Given the preferences of the cows, compute the maximum number of milk-producing assignments of cows to stalls that is possible. 

Input

The input includes several cases. For each case, the first line contains two integers, N (0 <= N <= 200) and M (0 <= M <= 200). N is the number of cows that Farmer John has and M is the number of stalls in the new barn. Each of the following N lines corresponds
to a single cow. The first integer (Si) on the line is the number of stalls that the cow is willing to produce milk in (0 <= Si <= M). The subsequent Si integers on that line are the stalls in which that cow is willing to produce milk.
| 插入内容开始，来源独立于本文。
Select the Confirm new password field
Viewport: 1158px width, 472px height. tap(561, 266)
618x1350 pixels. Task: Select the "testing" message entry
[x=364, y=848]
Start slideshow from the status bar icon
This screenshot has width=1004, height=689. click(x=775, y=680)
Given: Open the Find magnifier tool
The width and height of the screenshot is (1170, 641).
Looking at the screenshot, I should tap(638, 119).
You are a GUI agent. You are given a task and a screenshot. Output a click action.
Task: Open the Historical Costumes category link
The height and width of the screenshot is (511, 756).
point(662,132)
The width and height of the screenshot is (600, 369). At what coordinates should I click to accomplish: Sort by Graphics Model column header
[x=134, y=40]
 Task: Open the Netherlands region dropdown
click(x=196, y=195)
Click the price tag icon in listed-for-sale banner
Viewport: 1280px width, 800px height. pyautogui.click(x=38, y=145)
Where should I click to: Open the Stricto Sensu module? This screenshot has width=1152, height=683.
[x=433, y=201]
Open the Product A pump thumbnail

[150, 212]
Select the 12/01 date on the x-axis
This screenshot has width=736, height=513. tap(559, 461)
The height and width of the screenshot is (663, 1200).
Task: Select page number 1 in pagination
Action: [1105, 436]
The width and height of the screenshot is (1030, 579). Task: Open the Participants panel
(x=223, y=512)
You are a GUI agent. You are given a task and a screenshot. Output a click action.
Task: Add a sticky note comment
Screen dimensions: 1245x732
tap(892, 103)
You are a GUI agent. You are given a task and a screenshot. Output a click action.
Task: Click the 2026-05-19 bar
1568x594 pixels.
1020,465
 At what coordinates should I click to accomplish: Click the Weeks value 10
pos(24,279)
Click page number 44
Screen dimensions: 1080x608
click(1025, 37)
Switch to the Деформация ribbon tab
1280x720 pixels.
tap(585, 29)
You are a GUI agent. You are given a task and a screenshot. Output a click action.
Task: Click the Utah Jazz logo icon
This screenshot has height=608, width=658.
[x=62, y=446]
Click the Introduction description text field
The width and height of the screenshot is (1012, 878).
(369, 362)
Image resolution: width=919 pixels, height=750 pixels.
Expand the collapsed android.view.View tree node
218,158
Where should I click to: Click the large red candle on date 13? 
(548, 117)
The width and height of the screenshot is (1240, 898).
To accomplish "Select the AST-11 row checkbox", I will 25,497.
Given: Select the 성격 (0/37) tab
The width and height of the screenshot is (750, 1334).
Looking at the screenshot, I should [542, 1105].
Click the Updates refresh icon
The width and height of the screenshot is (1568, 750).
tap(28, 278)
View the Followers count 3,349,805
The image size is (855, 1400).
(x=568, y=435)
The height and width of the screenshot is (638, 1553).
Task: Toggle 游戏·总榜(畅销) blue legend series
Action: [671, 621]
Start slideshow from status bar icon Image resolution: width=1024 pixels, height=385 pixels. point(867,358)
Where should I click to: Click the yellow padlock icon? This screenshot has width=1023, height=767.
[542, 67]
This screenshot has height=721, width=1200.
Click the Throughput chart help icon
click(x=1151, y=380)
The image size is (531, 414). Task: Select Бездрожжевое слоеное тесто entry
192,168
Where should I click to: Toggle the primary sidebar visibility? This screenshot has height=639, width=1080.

The stall numbers will
be integers in the range (1..M), and no stall will be listed twice for a given cow.

Output

For each case, output a single line with a single integer, the maximum number of milk-producing stall assignments that can be made.

Sample Input

5 5
2 2 5
3 2 3 4
2 1 5
3 1 2 5
1 2

Sample Output

4

说实话做此题并没有很认真的看题（手动反省）；

大概的意思就是有N只奶牛，M个牛圈，每个牛圈只能容下一只奶牛，而每只奶牛都有自己喜欢的牛圈，不然就不产奶。

求怎么分配使得最终牛奶产量最高。

典型的二分最大匹配，用来熟悉匈牙利算法邻接矩阵模板实现，加深对模板的熟练程度。

const int N=200+10;
int g[N][N],v[N],linked[N],n,m;
int dfs(int u)
{
    for(int i=1;i<=m;i++)
        if(!v[i]&&g[u][i])
    {
        v[i]=1;
        if(linked[i]==-1||dfs(linked[i]))
        {
            linked[i]=u;
            return 1;
        }
    }
    return 0;
}
void hungary()
{
    int ans=0;
    memset(linked,-1,sizeof(linked));
    for(int i=1;i<=n;i++)
    {
        memset(v,0,sizeof(v));
        if(dfs(i)) ans++;
    }
    printf("%d\n",ans);
}
int main()
{
    int i,x;
    while(~scanf("%d%d",&n,&m))
    {
        memset(g,0,sizeof(g));
        for(i=1;i<=n;i++)
        {
            scanf("%d",&x);
            int p;
            while(x--)
            {
                scanf("%d",&p);
                g[i][p]=1;
            }
        }
        hungary();
    }
    return 0;
}

还是在于模型的建立上，只要确立好了模型方法自然就有了。

做二分匹配的经典步骤：理清题意—>确立模型——>选取模板